The Second Fascist Front in Sri Lanka


by UTHR(J)

(February 22, Colombo, Sri Lanka Guardian) The Ceasefire Agreement has been abrogated, the Nordic Monitoring Mission has left and it is now a war without witnesses. Civilians on both sides are the main victims as each side pursues military advantage regardless of them. One way or the other, singly or otherwise, each side has deliberately targeted civilians of the other ethnic group. The bus bombings in Okkampitiya in Moneragala on 17th January and near Madhu in the LTTE-controlled area on 29th January, claiming in all more than two score lives, including women and children, are notable among the continuing outrages.

The LTTE will not be party to any democratic settlement. It will continue along its malefic course giving mutual sustenance to its Sinhalese extremist counterparts. The State, which was functionally truncated into a “Sinhalese State” by the myopic politics of the South and precipitated the Tamil armed struggle, continues to foster impunity – the main tool of an ideologically motivated clique now in control of the government.

Regaining the sanction of the minorities is far from the aims the present government; and the long-term effects of pampering to the extremist and criminal elements are all too evident. Bolstering Sinhalese fears and sustaining itself through the rhetoric of a war to eradicate “terrorism” is its sole agenda.

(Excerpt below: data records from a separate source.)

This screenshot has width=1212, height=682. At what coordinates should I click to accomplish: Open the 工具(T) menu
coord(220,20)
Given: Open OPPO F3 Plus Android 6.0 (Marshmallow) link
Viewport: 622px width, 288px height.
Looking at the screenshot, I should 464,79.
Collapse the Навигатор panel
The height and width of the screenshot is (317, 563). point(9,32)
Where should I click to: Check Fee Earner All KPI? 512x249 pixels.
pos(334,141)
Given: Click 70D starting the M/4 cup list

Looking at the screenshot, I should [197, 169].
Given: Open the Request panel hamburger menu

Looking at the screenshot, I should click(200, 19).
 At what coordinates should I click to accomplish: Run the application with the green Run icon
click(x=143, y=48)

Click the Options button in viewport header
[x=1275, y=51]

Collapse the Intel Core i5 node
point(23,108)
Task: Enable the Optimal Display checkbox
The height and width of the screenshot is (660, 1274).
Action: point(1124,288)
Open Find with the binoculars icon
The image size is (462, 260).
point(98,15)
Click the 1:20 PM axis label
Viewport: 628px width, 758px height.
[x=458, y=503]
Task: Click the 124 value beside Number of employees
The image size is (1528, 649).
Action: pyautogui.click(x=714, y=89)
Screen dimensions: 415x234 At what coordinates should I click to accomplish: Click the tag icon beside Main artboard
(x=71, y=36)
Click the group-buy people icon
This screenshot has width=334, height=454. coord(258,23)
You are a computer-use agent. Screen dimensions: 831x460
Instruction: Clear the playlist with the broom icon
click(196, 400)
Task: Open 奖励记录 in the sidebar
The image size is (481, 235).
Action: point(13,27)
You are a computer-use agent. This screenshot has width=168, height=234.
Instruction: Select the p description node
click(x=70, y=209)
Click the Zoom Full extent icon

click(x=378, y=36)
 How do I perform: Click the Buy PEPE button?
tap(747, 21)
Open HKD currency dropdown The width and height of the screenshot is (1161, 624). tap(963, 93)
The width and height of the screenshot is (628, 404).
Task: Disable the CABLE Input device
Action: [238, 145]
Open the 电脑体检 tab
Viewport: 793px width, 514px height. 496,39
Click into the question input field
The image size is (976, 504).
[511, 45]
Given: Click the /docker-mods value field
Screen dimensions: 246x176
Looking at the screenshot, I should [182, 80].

The political task of marginalising the LTTE is clean outside the lexicon of hardcore “Sinhalese Nationalist” intellectuals – for that would be to win over the minorities by offering them a political settlement giving them a stake in a united Sri Lanka as equals. This for them is absolute anathema. Therefore it has not happened in 60 years of independence. The APRC fiasco extinguishes the final gleam of hope on the horizon. The present Government has shown itself is unwilling to go beyond any arrangement that would dilute the present structures of control of the North-East – control that is plagued by massive human rights violations, frequently by structures set up by the Defence Ministry outside the regular forces, reminiscent of some of the well-known repressive regimes in the past century. The rulers do not treat the North-East as a part of Sri Lanka.

We have written extensively about the LTTE’s fascism, its cost and what it portends. We opposed this current round of war, because less destructive political means of cornering the LTTE have not been tried, it has proved intensely callous of civilians and their protection and is not guided by any vision that offers light at the end of the tunnel.

The war has all the hallmarks of a war of conquest and subjugation in pursuance of a Sinhalese supremacist agenda using the LTTE’s intransigence as a pretext. This we argue is not necessarily because of foreordained malice on the part of President Rajapakse, but arises from his courting fractious extremist forces with their own power agendas and being pulled by them competitively and disastrously into greater extremism.